Pretty sleepy, even for a dream.


image copyright B. Truwe


It was really, really late at night when I decided to go see a movie. There was a theater about a mile from my house that showed movies all night, though, and charged a very low price for the later showings.

It seemed like a good night to go see a movie. The air was about skin temperature and there was a gentle breeze. Even though it was about 3 am, it looked like twilight. There were beautiful orange and purple clouds above the horizon. The town seemed deserted, though. I saw the occasional car in the distance, but there weren't any people out or lights on in houses. The town was very quiet.

I was much younger than I am now. I didn't have a driver's license, and I was also a little worried about getting into an R-rated movie. I got my bicycle and helmet out of the garage and set off for the theater. I think I was sneaking out. In my pocket I had the movie theater's ad and show times torn from the newspaper. I made a few metal-on-metal noises when I opened the garage door, but other than that there was no sound, natural or artificial.

The theater was neither very close to or very far from my house. It was at a good biking distance. My house seemed to be in the middle of farmland, as though it were outside of town. I rode on the shoulder, right next to crops wet with dew. It felt good to be alive and doing things at this time of night.

I arrived at the movie theater and locked my bike to the bike rack. I had a strange, rigid bike lock. It was about 5 feet long and looped. It wouldn't attach to the bike rack properly at all. I eventually just used it to secure the bike to itself, then hooked the whole mess to a tree. There were trees all around the theater, so I just boosted the bike a little until it hooked on a branch. The tree was bushy enough that it wasn't visible from the ground. The bicycle was very light, but I didn't worry about that. It took several tries to hook the bike on a branch properly.

I went inside the glass doors of the movie theater. The floor was steeply slanted, and it was a long, hard walk up to the concession stand, which was the width of the building. There was no entry but through several doors in the concession stand. The workers there sold tickets as well as the usual food. Once I had purchased a ticket, the clerk pressed a button and a little light went on on top of the waist-high swinging door. It unlocked, and I went through. I don't know what movie I bought a ticket for, and I don't remember the clerk having a face. Just hands.

The lobby was very dim and decorated in dark colors. There were no posters on the walls, and the floor was the brown-red of dried blood. There were a few small chandeliers lighting the path to the theaters proper, as well as strings of tiny white lights around the corners, edges and doorways of the room. The atmosphere was thick with smoke or fog. Although it didn't irritate my lungs, I began taking shallower breaths.

There was no one to take my ticket, but I knew which theater to enter. From four featureless doorways, I chose the third to the right. The opaque door pivoted in the middle to let me in.

I was the first person in the theater. It was eerily silent within. I checked my watch and found I was half an hour early. I wasn't irritated: it's good to plan for extra delays when bicycling somewhere.
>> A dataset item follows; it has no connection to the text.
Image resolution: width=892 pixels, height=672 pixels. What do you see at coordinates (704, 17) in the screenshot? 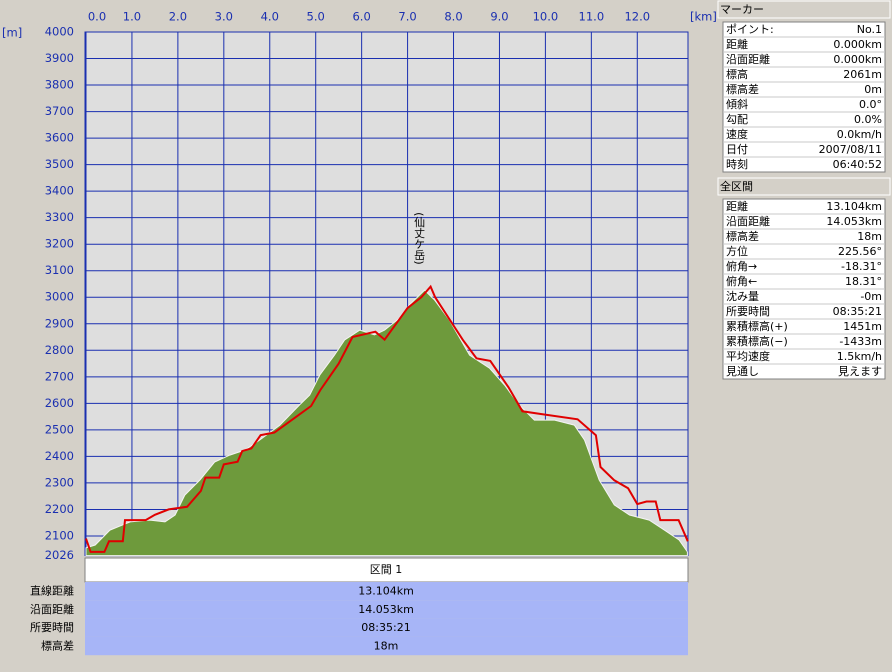
I see `x-unit: [km]` at bounding box center [704, 17].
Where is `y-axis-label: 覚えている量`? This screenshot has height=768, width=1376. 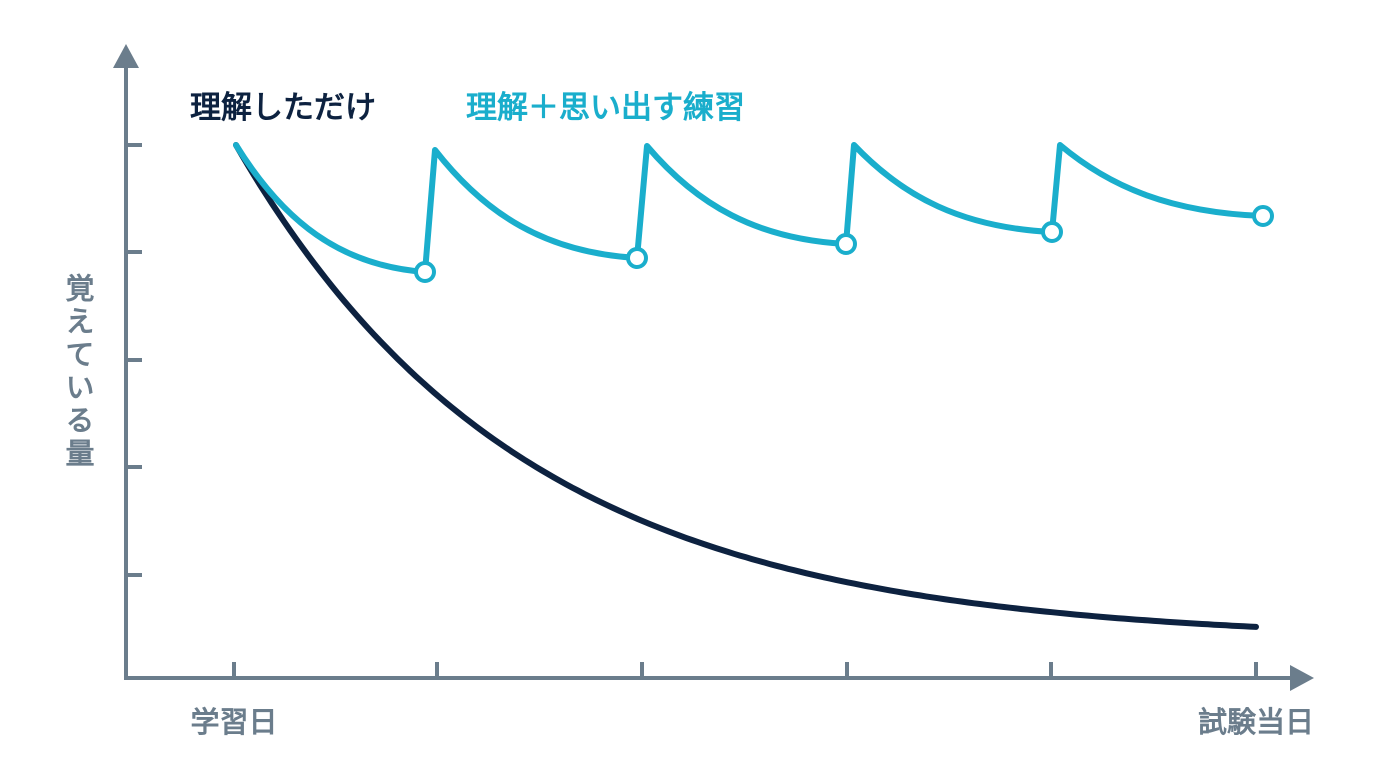
y-axis-label: 覚えている量 is located at coordinates (78, 372).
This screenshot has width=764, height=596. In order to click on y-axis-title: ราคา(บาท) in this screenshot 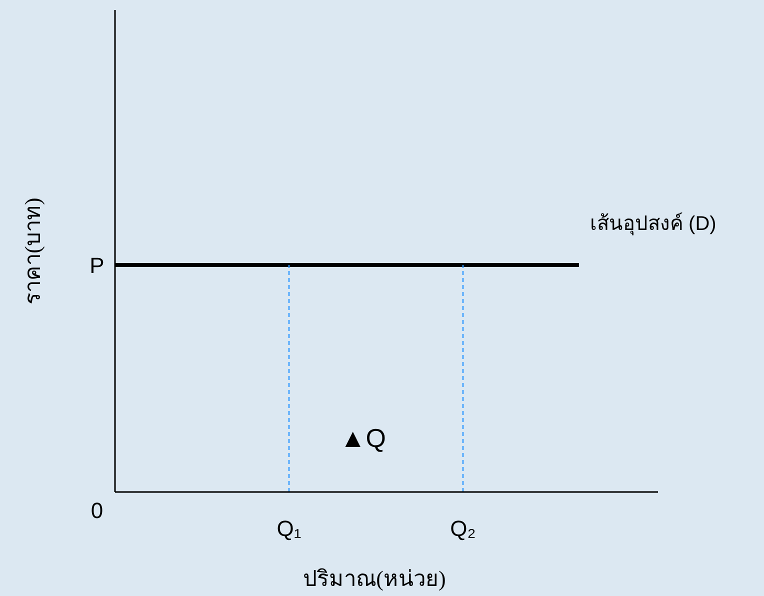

I decided to go up the stairs and snag myself a balcony seat.

The theater was brightly yet dimly lit, like a high school gymnasium. At first it appeared well-lit, but eye fatigue led to the realization that it was a trick of décor. The seats were hard plastic of a brilliant orange, and the floor was carpeted in very deep green shag rug, at least 3 inches long.
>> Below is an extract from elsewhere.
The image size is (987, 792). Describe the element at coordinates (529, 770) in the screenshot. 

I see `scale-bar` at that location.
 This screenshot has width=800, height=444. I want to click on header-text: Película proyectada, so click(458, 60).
The balcony was a lot nicer. It had black and white checkered linoleum flooring, brass railings and black metal chairs with red cushions. The chairs matched the tables and, further back, the booths. I realized I'd never gotten to the theater in time to get a balcony seat before. There were no noises up in the balcony, not air conditioning, staff or even pre-show pop radio. Silence.

The balcony was also raked, but not as obviously as the entry was. The booths in the back were on platforms several feet higher than the tables, to aid movie viewing. I got the impression, however, that most people in the balcony were here for food, and treated the movie as a bonus. They thought they were sophisticated, paying for a movie and then ignoring it. There was a bar with stools in front of the front railing. I sat at the end. There were laminated menus and chrome napkin dispensers.

It seemed to make sense that the back of the theater connected to the back of the concession stand. Looking back, I realize that I walked through the back of the concession stand, but it seemed that they were connected at the time.

I ordered a milkshake, which arrived in a cold metal mixing cup, along with a big glass to pour it into. I don't remember talking at all. I was pleasantly surprised to taste the malt, but briefly wondered how people who didn't like malt felt when they got their milkshakes. People began to arrive and fill up the movie theater. The sound of their voices was almost a shock.

The movie started, and I was still the only one in the balcony.